=== Tâche à réaliser ===
Selon l'extrait, quels sont les deux chocs qui ont dynamité l'héritage mondial de 1945 et de 1989 ?

La toile, la main et le cerveau

Par Jacques Barraux, journaliste.

Un fleuve humain plusieurs fois débordant dans les rues des villes de France pour s'opposer à la loi sur les retraites. Un nuage invisible au-dessus des têtes, celui du « cloud computing », de ces milliards de confidences intimes et de données publiques ou privées, de ces milliards de mots, de chiffres et d'images aspirés chaque jour dans le cumulus apatride des « data centers ». Au sol, la foule clame sa nostalgie du « monde d'avant ». Là-haut, dans le nuage numérique, Internet symbolise les inconnues du « monde d'après ».

Comme toutes les époques de grande transition, celle-ci est confuse, délicate à décrypter. Les outils de représentation macroéconomique du monde de l'ère keynésienne ne permettent plus de voir l'essentiel. Ils n'ont pas résisté aux deux chocs qui dynamitaient l'héritage mondial de 1945 (redistribution par la croissance fordiste) et de 1989 (la démocratie pour tous). Premier choc : l'irruption du numérique et des sciences du vivant qui modifient le comportement humain. C'est l'annonce d'un changement radical dans l'art de produire, de travailler et d'échanger. Deuxième choc : le transfert en Asie du moteur de la croissance. Les Occidentaux s'arrachent au confort des schémas confinés de l'eurocentrisme.

Le grand risque d'une période de détricotage d'un ordre ancien, c'est l'erreur d'interprétation, le contresens qui conduit à s'engager dans une direction contraire à l'ordre nouveau en devenir. En voici deux exemples.

Monde réel et monde virtuel. Les destructions d'emplois ouvriers et la généralisation du travail sur écran ont convaincu parents et leaders d'opinion du recul inéluctable du travail manuel au profit du travail intellectuel. Est-ce si simple ? La science est toujours en avance d'une guerre sur l'économie. Dès 1950, elle anticipait l'âge actuel de la cybernétique et de la biologie moléculaire. Aujourd'hui, elle travaille sur le cerveau humain et l'intelligence artificielle. L'occasion de balayer les distinctions naïves entre ce qui est « manuel » et ce qui est « intellectuel » et d'affiner la compréhension des relations entre la main et le cerveau, entre le cerveau et la machine. Le dédain pour les métiers manuels et la transmission des savoir-faire au moment où l'Asie montait en puissance dans l'univers de manufacturing n'était pas la meilleure façon de se préparer au nouveau cycle d'innovation industrielle qui se profile à l'horizon. Un cycle marqué par des croisements d'un type nouveau entre le virtuel et le réel, entre l'homme et le robot, entre le partage sur Internet et le travail en atelier. La démarche créatrice du sculpteur, du violoniste ou de l'ébéniste est le nouveau modèle d'inspiration.

=== Informations fournies ===
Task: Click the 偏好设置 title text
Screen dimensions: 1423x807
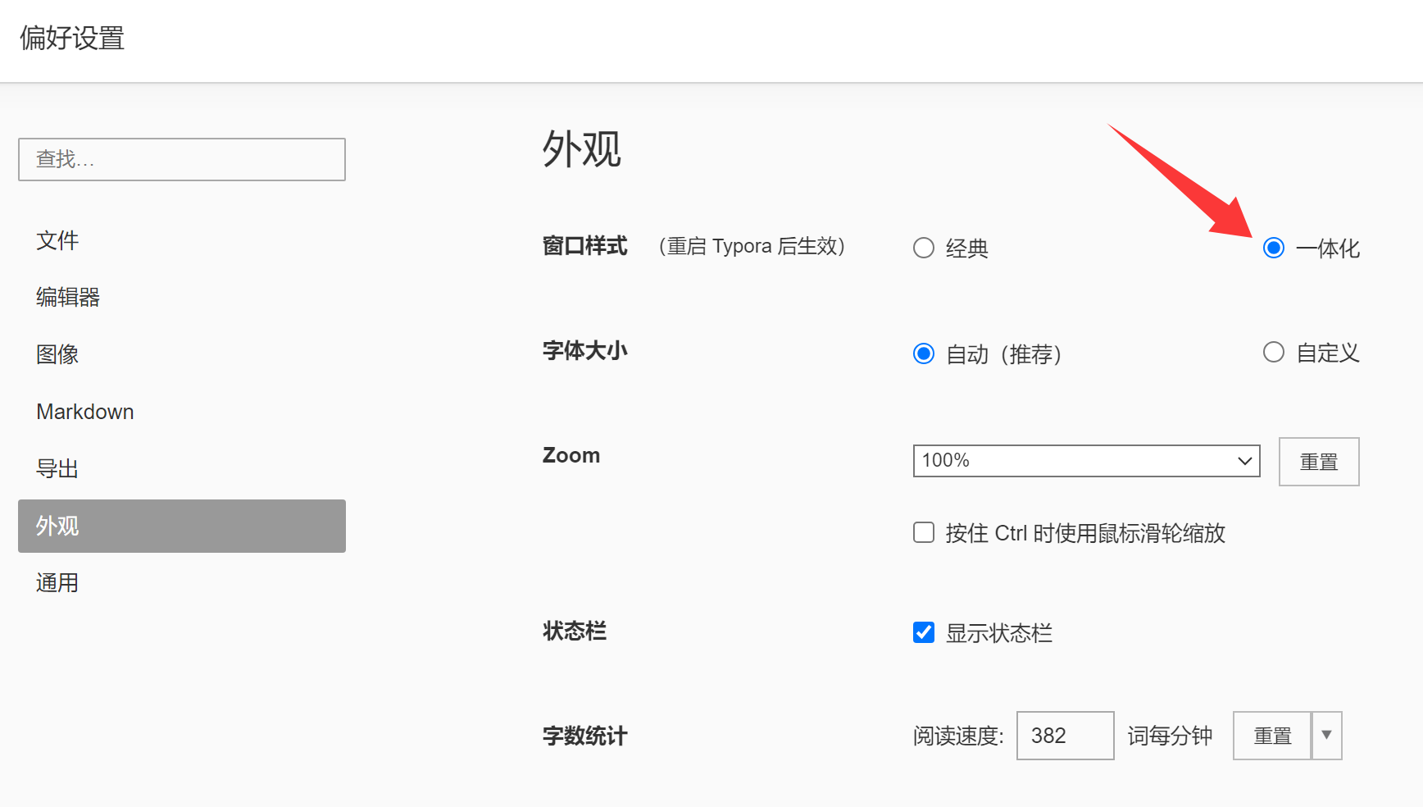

=== Zone de réponse ===
L'irruption du numérique et des sciences du vivant, puis le transfert en Asie du moteur de la croissance.